The Endless Benefits of Expanding your Playlist

As a human being, there are two things I know about you before I even know you exist. You are human (unless you’re a robot reading this from the future trying to figure out why humanity died out, in which case, blame Trump), and because you are human, you love food. And you love music.

Your whole life, you have had food put in front of you. There were probably some weird things that your mum made once and never again… but, as you looked down at it and stuck your nose up saying “I don’t like it” she says “You don’t know if you like it if you haven’t tried it”, and unless you were a stubborn 12-year-old who just identified their sense of entitlement the first time this happened, you tried it and you loved it because it was food. We as humans crave two things, nourishment for our minds and bodies (i know your brain is in your body but it helps with my metaphor, and it might help you robots understand) and new experiences which teach us what these things are. We all love food and music.

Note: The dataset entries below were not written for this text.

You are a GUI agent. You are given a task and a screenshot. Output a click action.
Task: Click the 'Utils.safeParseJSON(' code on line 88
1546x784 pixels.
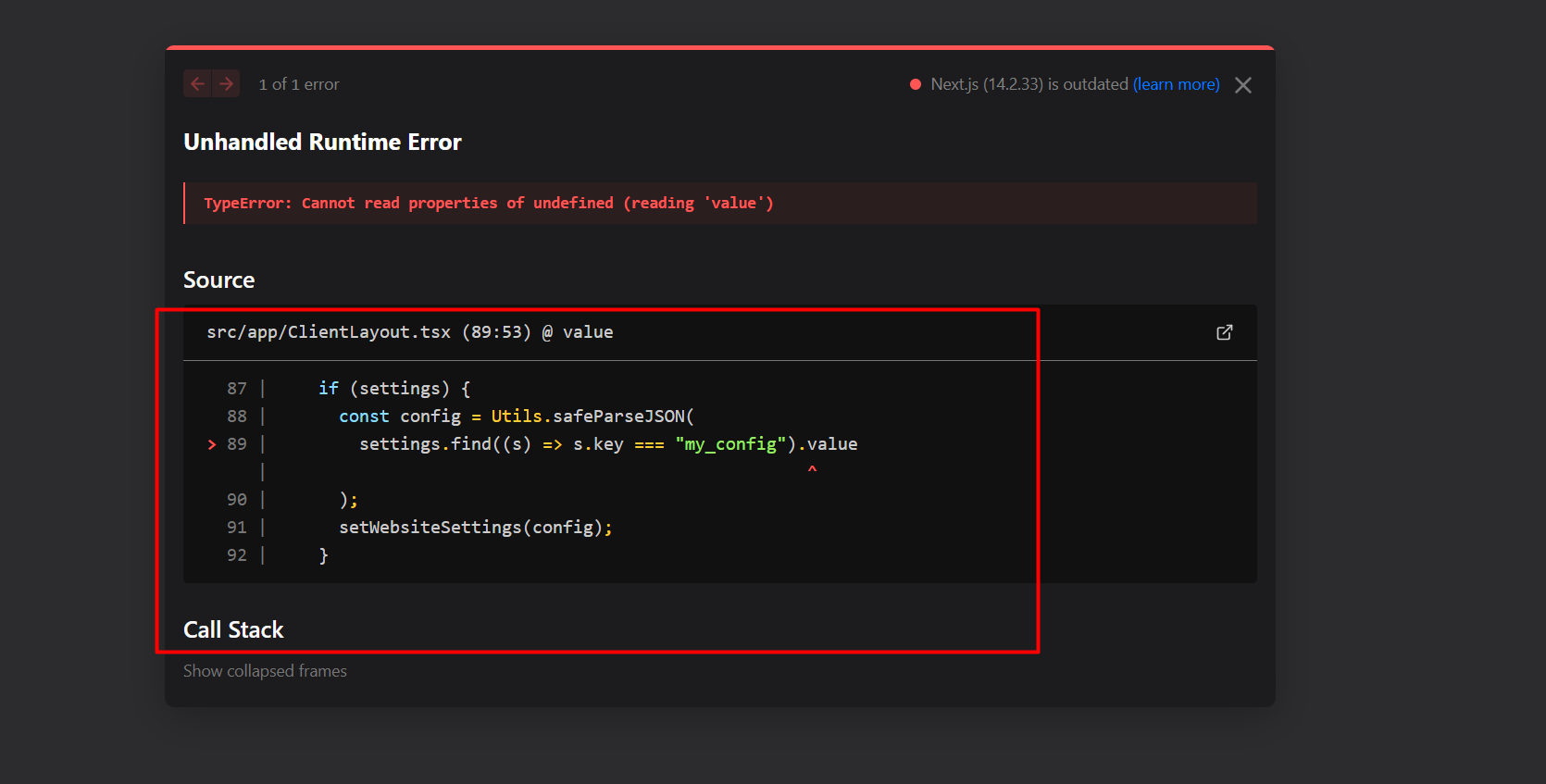592,417
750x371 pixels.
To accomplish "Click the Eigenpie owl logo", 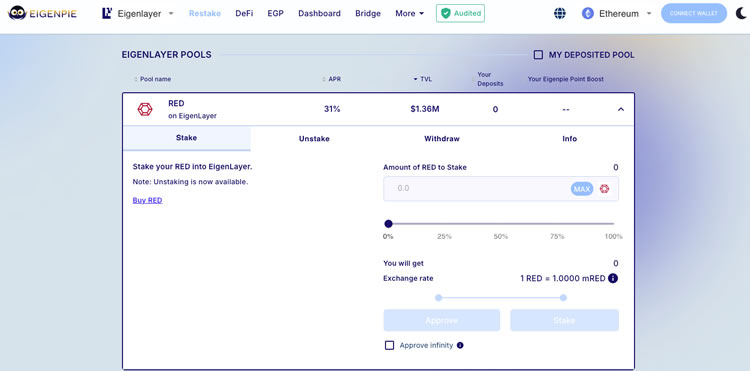I will pos(18,13).
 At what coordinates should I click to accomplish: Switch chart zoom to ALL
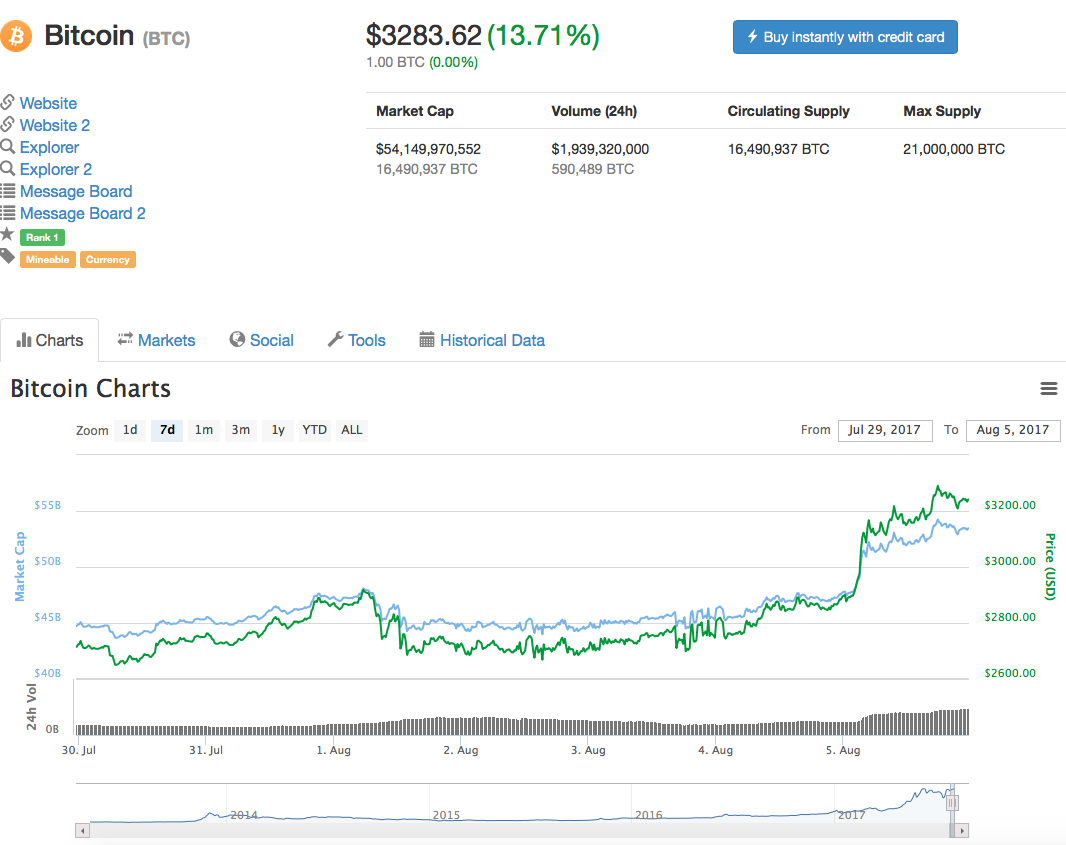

I’m sorry to keep talking about food (i swear I’m almost done!) but taste is learned. Indeed, we have some choice in the foods we do and do not like, but how many people decided they didn’t like Brussel sprouts before they tasted them just because they are widely known for being gross? Okay now, who did the same thing with country music? Hands up, who doesn’t like country music? Now all those people with your hands down, put your hand up if your parents listened or had you listen to country music growing up? Oh okay, those two with your hands still down, you’re both stubborn 12-year-olds who just identified your sense of entitlement.

My point is, if you were never told what food you should eat, would you only eat the first thing you ever came across (so you ended up eating pureed apple for your whole life), would you eat nothing at all (and die), or would you eat absolutely every single thing all the time? Would we all like and dislike all the same things or would we all like everything or would we hate everything or would we just not have an opinion because we were never forced to develop one? Do you like top 40 music because everyone likes it and you were taught to, and it’s readily available, or is there some secret formula that just means that everyone likes that kind of music?

Maybe listening to music from other eras helps us to connect with people of that time. As music, art and food always reflect the ideals at the time of its creation and popularity, and music is by far the most accessible form of expression, in that rhythm and tune, and all the rest is embedded inside us as deep as the need for food and water to survive.

Then you have self-righteous vegans. Self-righteous vegans are people who feel that they understand and care for animals so deeply that they deny their natural instinct to take nutrients from them, but somehow manage to refuse to understand others of their own species who aren’t neglecting their biology, often talking down others who don’t fit in with their likes and dislikes of humanity. Are you a musical vegan?

Different kinds of music is proven to unlock and make active, a certain part of our minds which is otherwise neglected. Think of classical music. When you think of classical music what do you think? A theatre hall full of intellectuals and their husbands handheld one lensed spectacle things all in ties and wigs? Indeed, classical music is proven to harness more analytical power from your mind, the same way jazz stems from African slavery and therefore attains to a more emotional feeling.

You are able to connect with people through music because often, music surpasses all international boundaries. If a song was German and you were Chinese, the language barriers wouldn’t stop your brain from identifying its mood and tones, whether that depends on the song or the way your head interprets it.

Researchers actually visited an isolated native tribe in Cameroon in 1997 to see if they had the same perceptions of ‘happy’ and ‘scary’ music as we do. They identified the emotional core of songs the same way we would. When exposed to piano excerpts played in major keys, they pointed to pictures of smiling faces, when presented with songs played in minor keys, they pointed to sad or fearful faces. The really strange thing is that just the act of manipulating yourself into the state that matches the music actually makes you happier, even if the music itself is sad or angry. For example, listening to heavy metal produces the same brain reaction as aggression does, yet subjects are calmer and happier afterwards.

Our minds actually seek out certain types of music depending on the chemicals our brains are lacking in. Just like we crave food when we are hungry, or carbs when we are tired, or a pregnant lady craves what her baby needs, our minds get cravings for stimulus. The other thing is, if you’d never encountered chips and gravy, you would never want them… say chips and gravy contained some particular vitamin that ONLY came from chips and gravy, you’d be lacking it, and you wouldn’t even know. Music is perceptual and mind expanding. We as humans are able to use only about 10% of our full brain function. Why are you happy with 7%?